▶ _EXERCISE BRIEF_
Write the next part of the article on the Leo Institute and its Leo Methodology, picking up after its final sentence.

▶ _SELECTED EXCERPT_
Leo Institute and Teams with Unbelievable Results Finnish pharmaceutical company FinVector gets FDA(Food and Drug Administration) authorization after 25 years of R & D phase for their newly invented bladder cancer treatment medication with the support of Leo Institute's Georgian team
Opinions expressed by Entrepreneur contributors are their own.
You're reading Entrepreneur Georgia, an international franchise of Entrepreneur Media.
The list of organizations that have been transformed with the help of Leo Methodology, among them Shell, NASA, Boeing, and VISA, keeps on growing, with ever more Georgian companies joining them. The co-author of the methodology, Sami Cohen, together with Anna Cohen, founded the Leo Institute in Georgia in 2019. With the help of the Leo Institute's Georgian team, a Finnish pharmaceutical company gets FDA approval after 25 years' of R&D.
Synergy effect - 1+1>2, being the interaction of two particles giving the combined greater effect than would have been achieved by adding them individually, is sometimes harder to attain with people. So what might hinder the synergy between people?
Leo Institute team's interest and expertise is the human being, what one can achieve as an individual, what one can achieve with others in a team, and what prevents a person from realizing their potential. When it comes to working in a team, Leo Institute support teams to shift from an individualistic mindset into a trusting team mindset, ultimately enabling them to make the impossible become possible. "We guide leaders and their teams in their personal and team mastery, allowing each team member to gain self-awareness and team-awareness, and reconnect with their inner potential."
*Exponential growth with Leo Institute
In this process, people begin to see their personal blind spots. What was previously unconscious, unproductive thoughts and behavior, became visible from different prisms, including the most "selfish" prism. During this process you see how useless and damaging your specific behaviors are to both yourself and the team.
The moment of realization is when the inner transformation begins - you break out of the set of behaviors and thoughts that are fixed in your character and habits, and you start doing something new that leads you to your goals.
Couple Sami Cohen and Claire Nuer, on their path of personal transformation and discovery, created a unique methodology for personal development. In 1982, Claire's health condition made the couple to put aside the minutiae of everyday life and start looking for something more substantial. Bringing their experiences and discoveries into their seminars, Sami and Claire have shared with thousands of people how they can change their mental models and become the creators of their own lives: lives full of possibilities, connections and joy.
In 1993, MIT Sloan School of Management lecturer Peter Senge met Sami Cohen and Claire Nuer. Their meeting was the kick off moment of introducing the Leo Methodology to the business world, offering an opportunity for organizations to create a culture of great teamwork, high employee engagement, and leadership that empowers others to develop new possibilities.
Among the organizations that have been transformed with the help of Leo Methodology are Shell, NASA, Boeing, and VISA. Since 2019, this list has been growing with Georgian companies, as the co-author of the methodology, Sami Cohen, together with Anna Cohen, decided to establish the Leo Institute in Georgia. Since then, Leo Institute in Georgia has helped around 500 people - leaders, couples, and teams - to change how they work, communicate, set and achieve goals, and how they live their lives moment by moment.

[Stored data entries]
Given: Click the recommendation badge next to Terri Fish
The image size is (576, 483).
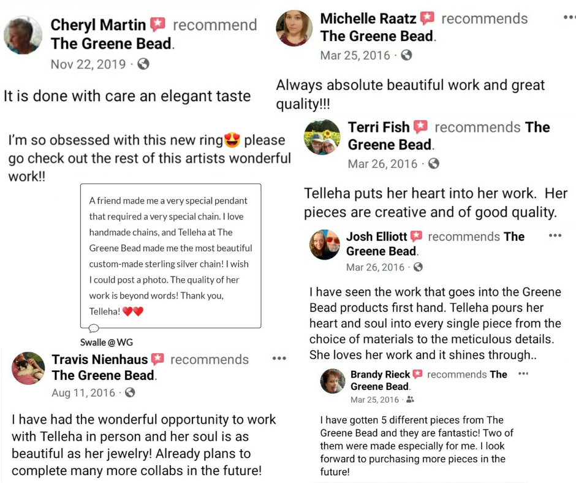Looking at the screenshot, I should (420, 127).
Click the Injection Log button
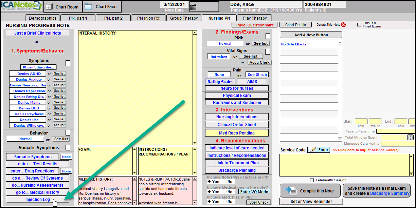Screen dimensions: 416x208 (x=38, y=200)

▶ _WRITTEN RESPONSE_
Over the years, Leo Institute has worked in two main directions: Leo for Individuals and Leo for Business.
When working with teams, Leo Institute creates a tailor made program for each team that includes:
• Leadership alignment;
• Working together culture;
• Employee engagement;
• Feedback culture;
• Goal alignment;
• Merging diverse corporate cultures.
"Company leaders have the illusion that they can influence business outcomes without changes in the human dimension. The organization has result A because the team is in an A state. Often, leaders know what the desired outcome (B) is, but don't know what state B is or how to get there. This is the subject of Leo Institute research. Teams come to us with a vision, a desired B result, and we often recommend making this B big enough that motivate them to start changing the status quo. In other words, the organization's success is the result of individual and collective behavior, and the state is what is behind these behaviors", - notes Giorgi Burchuladze, CEO of Leo Institute.
Our process is similar to Michelangelo's approach. He said that the idea of a sculpture already exists in the hunk of stone; the sculptor is there to free the statue from the superfluous parts of the stone. Like those sculptures, our unique skills and abilities are hidden under the many layers of behaviors, perceptions, and thoughts we carry with us daily. It is the same in a team: each team has its own unique capabilities, but there are counterproductive behaviors that, the bigger they are, the more influential the negative effect it is. Consequently, the quantity of 'stone' needing to be removed increases and becomes more complex as time passes. In the case of a statue, chiseling excess stone away is a one-time act, for individuals it is a continuous process. With teams, this process is even more complex. The Leo Institute coaches believe trust is the key to reversing this complexity.
"Trust is an internal state and has nothing to do with the environment. This was a great discovery for me, which I experienced most clearly for the first time in the Leo team," - explains Tina Kukhianidze, head of the business direction of Leo Institute.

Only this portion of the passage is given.